**Task details:** The required result is each line of the entries below containing the string "blue".

**Data provided:**
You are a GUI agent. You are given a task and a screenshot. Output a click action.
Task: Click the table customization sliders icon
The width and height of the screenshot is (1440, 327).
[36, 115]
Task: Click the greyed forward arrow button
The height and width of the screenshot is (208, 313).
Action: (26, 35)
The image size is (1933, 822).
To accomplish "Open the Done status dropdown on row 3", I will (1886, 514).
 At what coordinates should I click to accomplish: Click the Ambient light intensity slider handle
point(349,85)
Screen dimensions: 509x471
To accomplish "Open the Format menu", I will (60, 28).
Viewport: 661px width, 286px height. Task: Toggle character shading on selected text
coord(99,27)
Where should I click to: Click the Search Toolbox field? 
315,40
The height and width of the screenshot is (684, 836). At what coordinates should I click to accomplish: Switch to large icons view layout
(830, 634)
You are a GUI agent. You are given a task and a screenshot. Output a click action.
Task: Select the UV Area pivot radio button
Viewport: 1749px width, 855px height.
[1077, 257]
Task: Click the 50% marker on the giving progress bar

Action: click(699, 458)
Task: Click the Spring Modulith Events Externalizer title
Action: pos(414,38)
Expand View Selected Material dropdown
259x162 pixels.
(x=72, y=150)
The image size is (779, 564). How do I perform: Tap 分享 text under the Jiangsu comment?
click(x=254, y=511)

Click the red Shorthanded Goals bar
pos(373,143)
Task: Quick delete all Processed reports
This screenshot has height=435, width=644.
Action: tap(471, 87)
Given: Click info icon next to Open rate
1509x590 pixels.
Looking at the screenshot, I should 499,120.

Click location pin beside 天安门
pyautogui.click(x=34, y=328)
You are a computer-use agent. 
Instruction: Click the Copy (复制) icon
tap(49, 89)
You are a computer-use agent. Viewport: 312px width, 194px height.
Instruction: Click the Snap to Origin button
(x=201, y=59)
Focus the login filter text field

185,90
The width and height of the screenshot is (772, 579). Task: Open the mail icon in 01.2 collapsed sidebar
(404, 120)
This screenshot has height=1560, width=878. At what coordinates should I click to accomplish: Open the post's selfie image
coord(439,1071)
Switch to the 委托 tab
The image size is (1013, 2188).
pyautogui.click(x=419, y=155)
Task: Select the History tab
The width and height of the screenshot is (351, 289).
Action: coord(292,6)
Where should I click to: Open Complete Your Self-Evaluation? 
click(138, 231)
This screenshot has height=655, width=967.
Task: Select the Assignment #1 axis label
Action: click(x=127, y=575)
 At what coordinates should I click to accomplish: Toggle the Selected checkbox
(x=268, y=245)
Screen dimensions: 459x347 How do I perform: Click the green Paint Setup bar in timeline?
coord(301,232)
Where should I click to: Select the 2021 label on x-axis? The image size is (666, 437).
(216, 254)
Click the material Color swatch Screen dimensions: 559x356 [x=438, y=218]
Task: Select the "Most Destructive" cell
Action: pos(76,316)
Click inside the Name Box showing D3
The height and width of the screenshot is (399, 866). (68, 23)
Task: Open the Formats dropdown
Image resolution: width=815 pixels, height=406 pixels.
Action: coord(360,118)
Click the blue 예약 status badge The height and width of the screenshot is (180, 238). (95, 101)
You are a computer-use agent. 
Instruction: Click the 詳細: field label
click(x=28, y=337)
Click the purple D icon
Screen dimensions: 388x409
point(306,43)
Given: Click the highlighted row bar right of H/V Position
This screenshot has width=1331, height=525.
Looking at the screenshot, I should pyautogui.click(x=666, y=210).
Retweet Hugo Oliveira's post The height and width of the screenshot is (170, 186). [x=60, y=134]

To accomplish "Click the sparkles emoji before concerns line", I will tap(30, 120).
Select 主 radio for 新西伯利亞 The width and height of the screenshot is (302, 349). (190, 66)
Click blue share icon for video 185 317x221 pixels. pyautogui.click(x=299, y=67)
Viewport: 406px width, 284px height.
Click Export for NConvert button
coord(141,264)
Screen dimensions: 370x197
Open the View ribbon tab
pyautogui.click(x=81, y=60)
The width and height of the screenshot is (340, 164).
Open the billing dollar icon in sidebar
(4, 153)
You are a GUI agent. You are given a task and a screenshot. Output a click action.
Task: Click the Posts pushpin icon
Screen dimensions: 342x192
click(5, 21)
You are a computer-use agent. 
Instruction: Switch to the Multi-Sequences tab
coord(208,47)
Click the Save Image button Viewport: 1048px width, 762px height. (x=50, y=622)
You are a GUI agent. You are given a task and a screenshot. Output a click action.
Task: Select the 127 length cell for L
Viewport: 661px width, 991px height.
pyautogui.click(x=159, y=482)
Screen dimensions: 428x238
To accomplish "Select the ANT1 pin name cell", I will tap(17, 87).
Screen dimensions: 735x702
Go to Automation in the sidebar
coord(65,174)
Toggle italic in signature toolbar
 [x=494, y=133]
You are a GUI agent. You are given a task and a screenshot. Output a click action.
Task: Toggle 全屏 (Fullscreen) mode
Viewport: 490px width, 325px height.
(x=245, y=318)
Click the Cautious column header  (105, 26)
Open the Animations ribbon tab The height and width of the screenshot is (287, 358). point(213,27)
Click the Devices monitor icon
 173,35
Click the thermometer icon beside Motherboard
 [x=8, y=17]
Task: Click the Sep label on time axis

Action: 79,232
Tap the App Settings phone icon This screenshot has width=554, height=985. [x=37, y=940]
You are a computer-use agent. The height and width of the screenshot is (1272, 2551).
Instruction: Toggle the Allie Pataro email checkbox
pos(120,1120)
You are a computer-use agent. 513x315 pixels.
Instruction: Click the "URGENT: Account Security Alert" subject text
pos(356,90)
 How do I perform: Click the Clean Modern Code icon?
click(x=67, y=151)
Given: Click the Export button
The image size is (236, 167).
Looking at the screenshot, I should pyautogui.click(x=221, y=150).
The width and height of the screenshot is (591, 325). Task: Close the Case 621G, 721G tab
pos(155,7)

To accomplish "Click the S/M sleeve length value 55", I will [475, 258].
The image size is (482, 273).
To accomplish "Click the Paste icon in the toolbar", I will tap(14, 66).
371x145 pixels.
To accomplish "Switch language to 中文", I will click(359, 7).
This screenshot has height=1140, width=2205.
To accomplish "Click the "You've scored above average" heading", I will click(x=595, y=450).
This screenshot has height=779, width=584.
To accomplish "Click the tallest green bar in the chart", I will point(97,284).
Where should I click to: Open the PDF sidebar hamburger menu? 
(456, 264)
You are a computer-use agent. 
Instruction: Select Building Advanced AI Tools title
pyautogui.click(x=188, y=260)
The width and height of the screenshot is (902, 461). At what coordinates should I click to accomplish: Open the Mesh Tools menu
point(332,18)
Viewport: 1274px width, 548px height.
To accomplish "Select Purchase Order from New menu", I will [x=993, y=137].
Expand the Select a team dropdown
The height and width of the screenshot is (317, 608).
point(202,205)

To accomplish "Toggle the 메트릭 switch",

**Problem solution:**
Click the blue 예약 status badge The height and width of the screenshot is (180, 238). (95, 101)
Click blue share icon for video 185 317x221 pixels. pyautogui.click(x=299, y=67)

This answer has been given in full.